For the first time, a novel dry biocleaning process is reported and represents an important pilot case-study confirming the positive role played by the microbial biotechnologies in the CH field. It represents a new opportunity for the research area in the CH bio-recovery. In addition, the results discussed in this paper, showed that the dry biocleaning process is efficient at removing alterations on stone surfaces, and that it has a low impact, it is easy to use, inexpensive and can be considered a practical alternative to any conventional treatments.

It may also be an opportunity to make the biotreatment even less invasive by considering the possibility of reducing or eliminating the addition of a carbohydrate source along with the yeast cell starter. This will make the final cleaning and any risk of microbial contamination over time safer.
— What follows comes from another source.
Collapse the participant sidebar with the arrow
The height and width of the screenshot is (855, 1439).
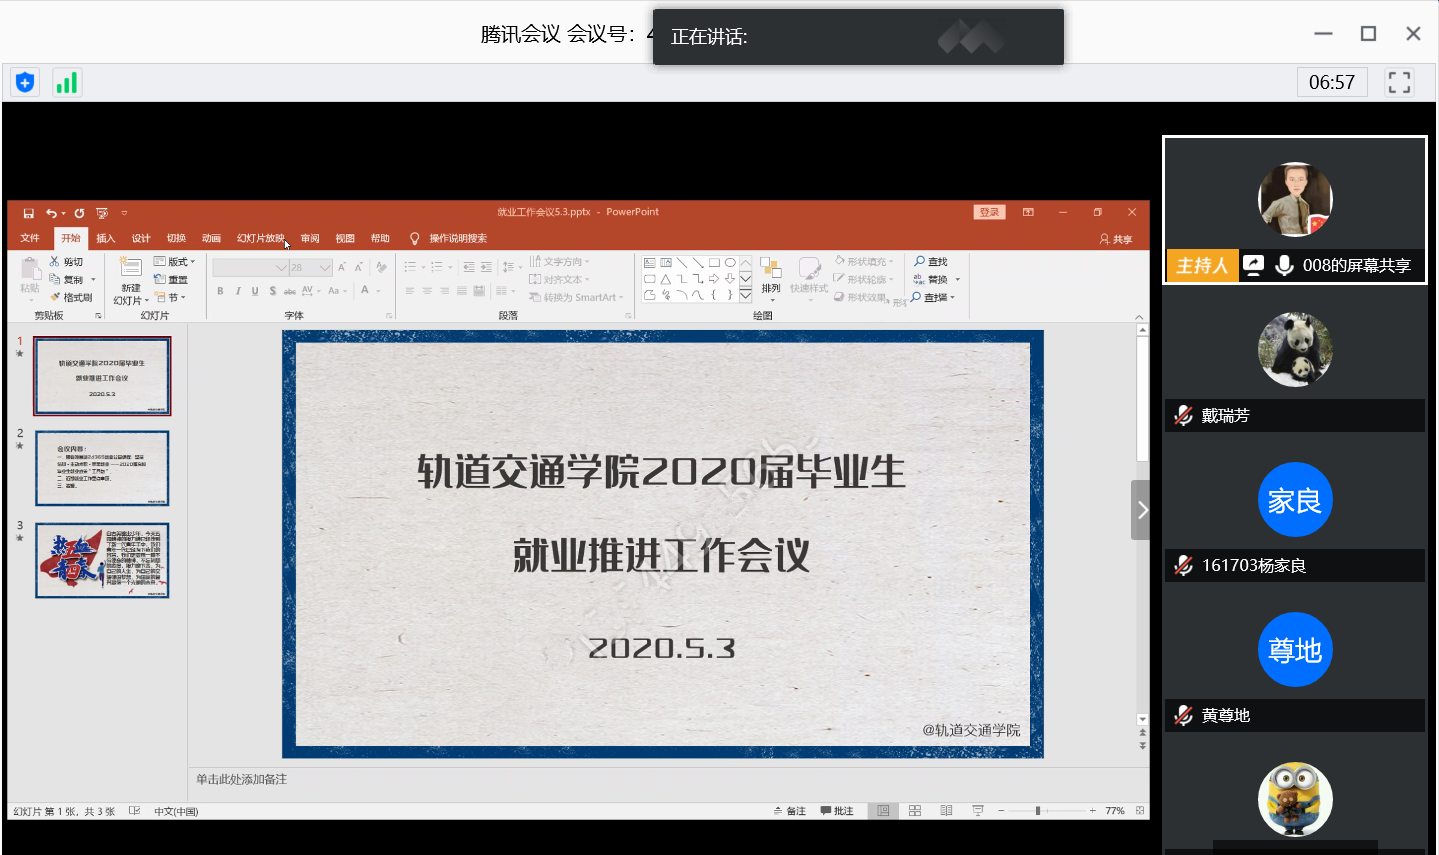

To date, a number of appropriate microorganisms have been already used in dry biocleaning for the remediation and recovery of altered CH stonework affected by atmospheric pollutants, including nitrogen and sulfur oxides which are compounds that rapidly accelerate the deterioration of artwork and carboxylic acids, that could promote the formation of calcium oxalate films [64]. In the last few decades, biocleaning treatments have provided promising, innovative solutions for CH conservation, but the development and application of both new products and advanced protocols, raises concerns regarding risks for the safety of artwork, people and the environment [70][71]. Trying to respond to these concerns, we must consider sustainable approaches, implementing multidisciplinary studies for all sectors involved in preserving CH. Starting from an original idea, or a problem, or the needs of the key operators in the CH sector to support products and/or protocols, the developers must provide safe bio-formulates and procedures for conservation, ensuring their efficiency and effectiveness. Furthermore, assessment of sustainability must include the comparison of traditional, consolidated procedures with innovative methods and strategies.

In conclusion, this study gives a new scientific contribution to the promotion and use of safe microbes, like S. cerevisiae cells yeast in CH biorestoration field. The obtained results, both at lab and onsite scale, although on small area, show the potential of the dry biocleaning as gentle and innovative biotechnology, able to offer the recovery of delicate and degraded artworks. For the first time, it represents an important result towards a new potential microbial protocol for CH recovery. The findings discussed in the paper, show that the dry biocleaning process is efficient at removing alterations on delicate stone surfaces, and that it is sustainable having a low environmental impact, easy to use, and safe. The process uses selected commercial dried safe yeasts, their spontaneous re-hydratation under environmental conditions and the related metabolic activity.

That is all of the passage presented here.